Alors pourquoi les drogues comme le fentanyl sont-elles si colorées ces derniers temps ? Sans plus de preuves, il est difficile de le dire, mais les saisies seules ne permettent pas de vérifier l’intention. L’utilisation de colorants dans les drogues de la rue ne date pas d’hier. En 2008, dans l’Ohio, des policiers en civil ont arrêté plusieurs personnes en possession de crack teint en vert pour la Saint-Patrick, par exemple. Les pilules d’ecstasy sont couramment produites dans des formes et des couleurs intéressantes, notamment sous la forme de la tête de Mickey Mouse, bien qu’elles ne soient généralement pas vendues aux enfants. Le même genre de stratégies de marketing pourrait se produire ici aussi.

“Je pense qu’il s’agit d’un petit coup marketing assez superficiel”, dit M. Zagorski. “IJe ne vois pas la preuve qu’il s’agit d’un moyen très pointu de capter le cœur et l’esprit des petits enfants.”

Il convient également de noter que les personnes qui consomment des drogues sont généralement très attentives aux couleurs des pilules ou des poudres qu’elles achètent. “Alors qu’ils sont encore sous forme de poudre, les utilisateurs ont largement noté des changements dans la couleur de la poudre et de la solution d’héroïne, ainsi que des effets physiologiques perçus”, ont noté les chercheurs lors d’entretiens avec 38 personnes qui consomment de l’héroïne dans les Journal international de la politique des drogues en 2017. Cette étude avait un petit échantillon, mais des résultats comme celui-ci ont été reproduits.

La DEA et les médias qui ont publié cette histoire sans esprit critique ne semblent pas avoir envisagé que peut-être les adultes… veulent du fentanyl coloré et que les vendeurs de drogue répondent simplement à la demande.
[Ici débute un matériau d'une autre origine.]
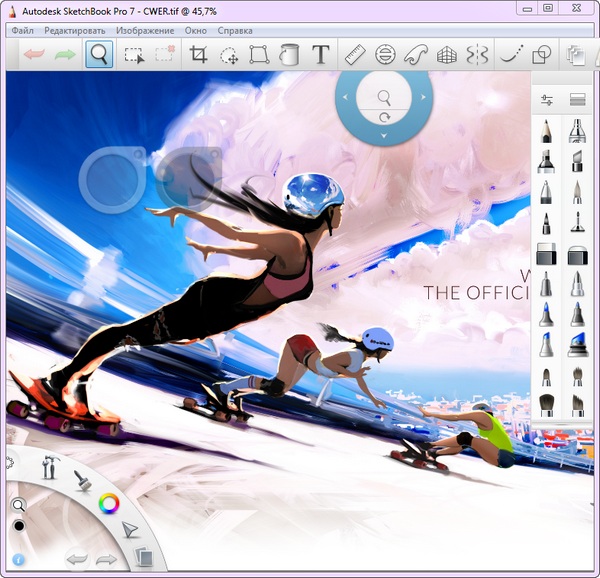Click the blue info button
This screenshot has height=578, width=600.
coord(18,560)
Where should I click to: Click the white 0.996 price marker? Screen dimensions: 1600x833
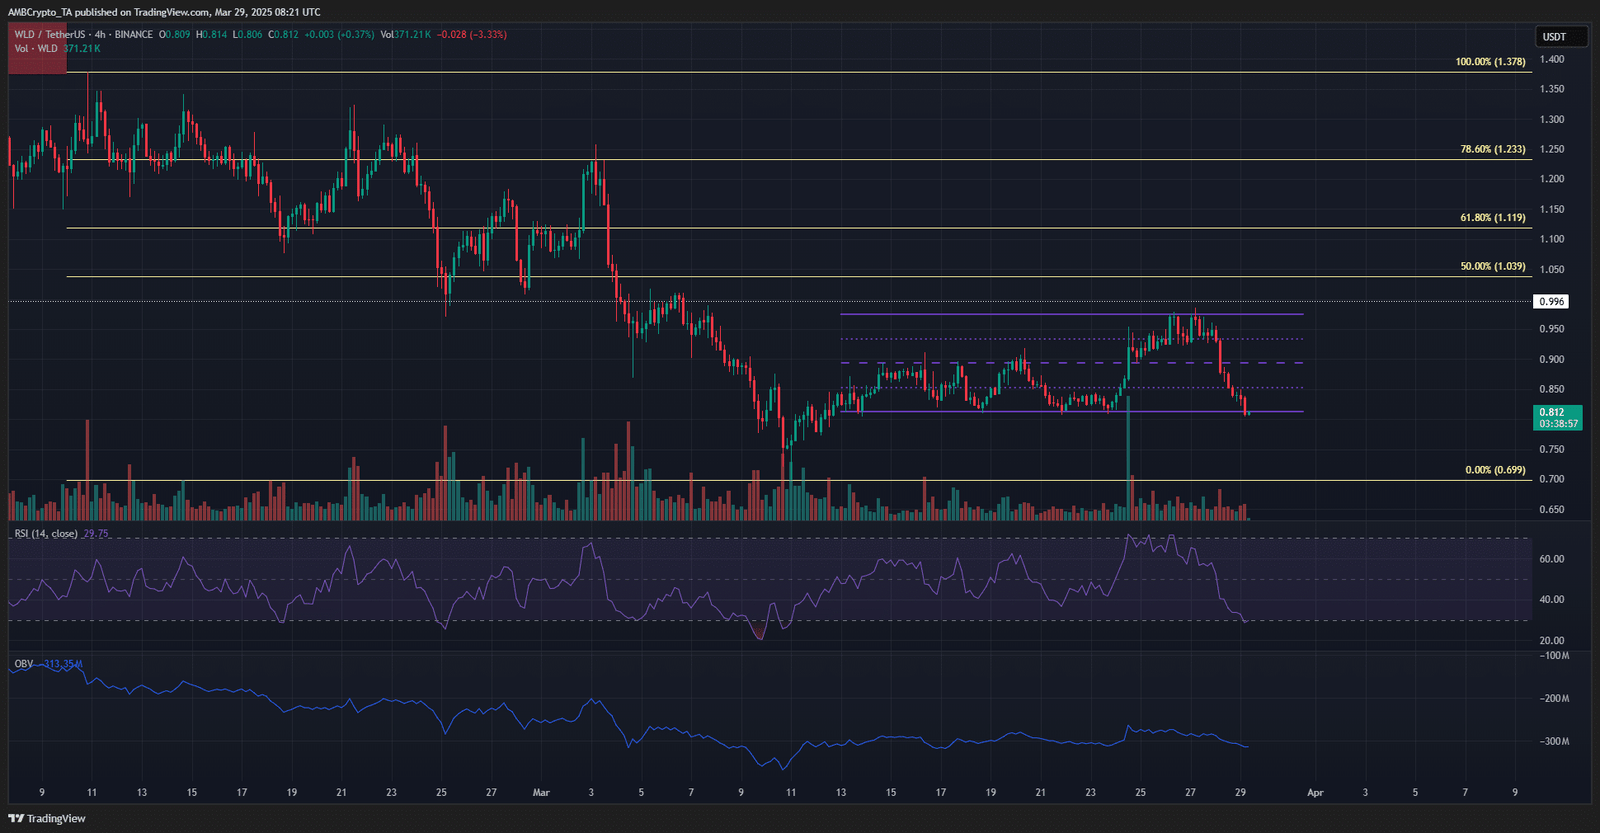(1551, 302)
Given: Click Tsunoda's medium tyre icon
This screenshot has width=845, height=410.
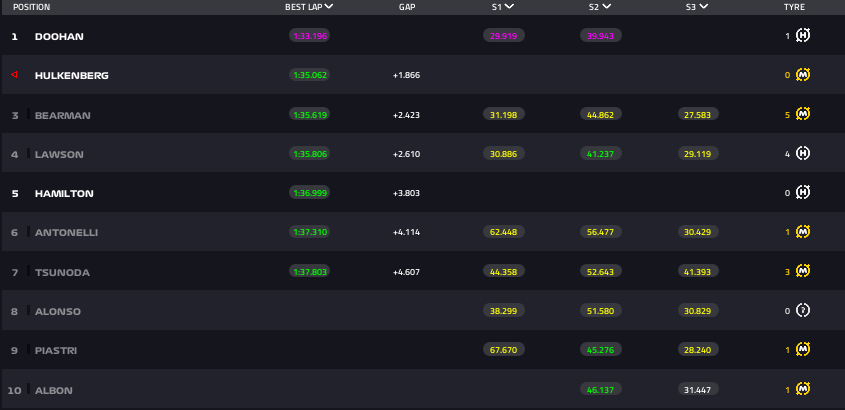Looking at the screenshot, I should click(802, 272).
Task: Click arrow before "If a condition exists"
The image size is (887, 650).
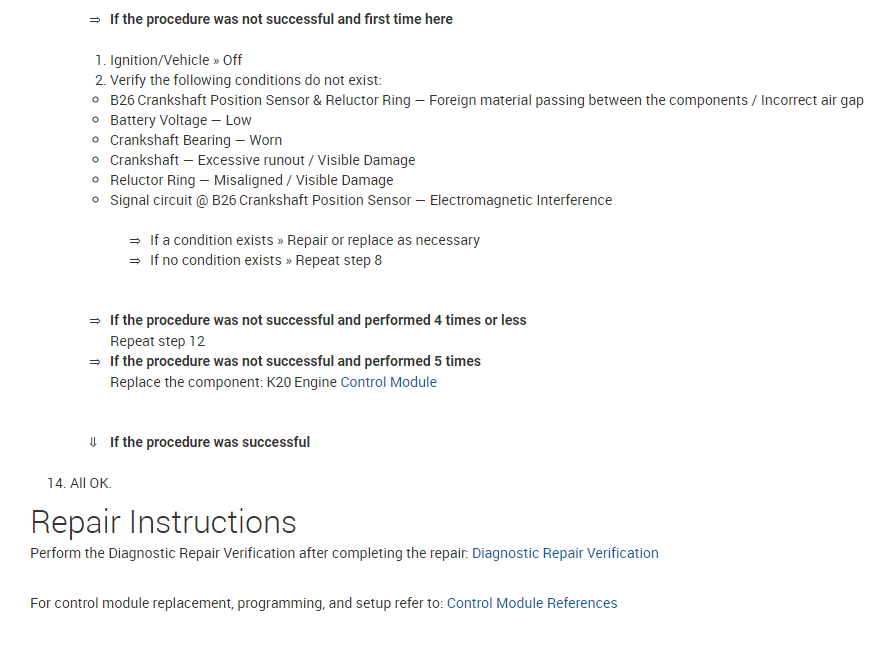Action: click(x=134, y=241)
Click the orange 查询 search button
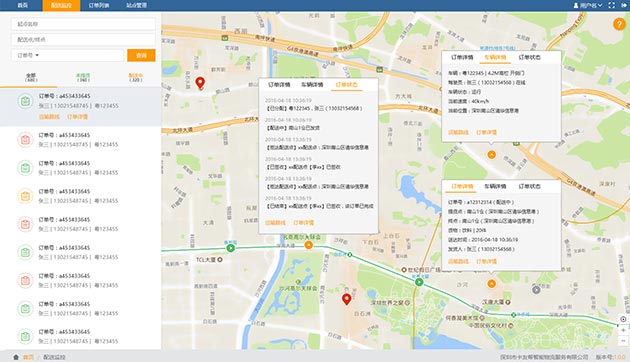630x362 pixels. 141,55
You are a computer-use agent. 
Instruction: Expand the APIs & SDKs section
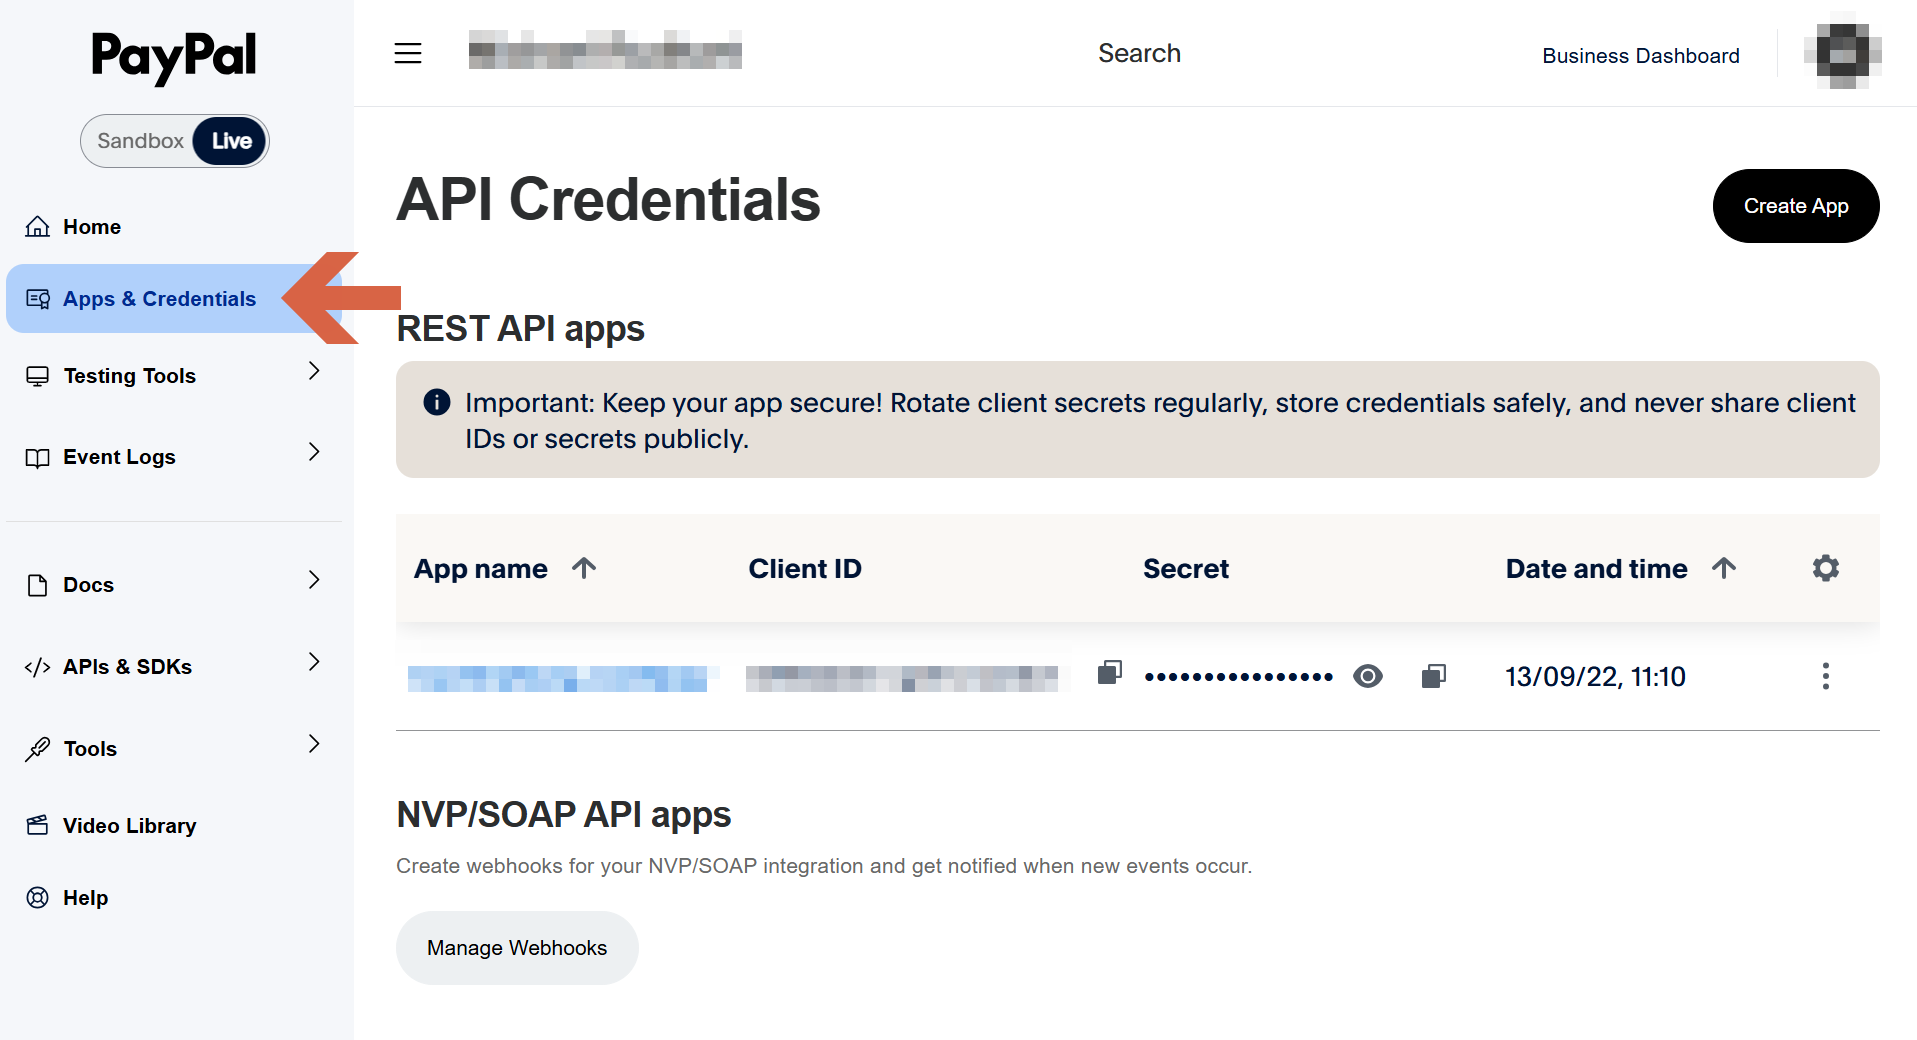(314, 662)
Mais selon M. Zagorski, l’annonce de la DEA semble destinée à provoquer la panique, à l’instar du mythe selon lequel le fentanyl touchant peut tuer.

“Cela semble vraiment réactionnaire. Cela ressemble à une sorte de ‘Reefer Madness'”, déclare M. Zagorski, faisant référence au film de propagande anti-drogue de 1936. “S’ils ont des preuves plus convaincantes, j’aimerais bien les voir”.

Dasgupta dit qu’il est “irresponsable et répréhensible” que les médias reproduisent cette alerte de la DEA sans aucune réaction. “C’est exactement le genre de comportement des organes de presse qui conduit à la désinformation et à la panique et qui détourne l’attention des dangers très réels pour la santé publique sur lesquels nous pouvons et devons nous concentrer”, dit-il. “Ce n’est pas l’un d’entre eux”.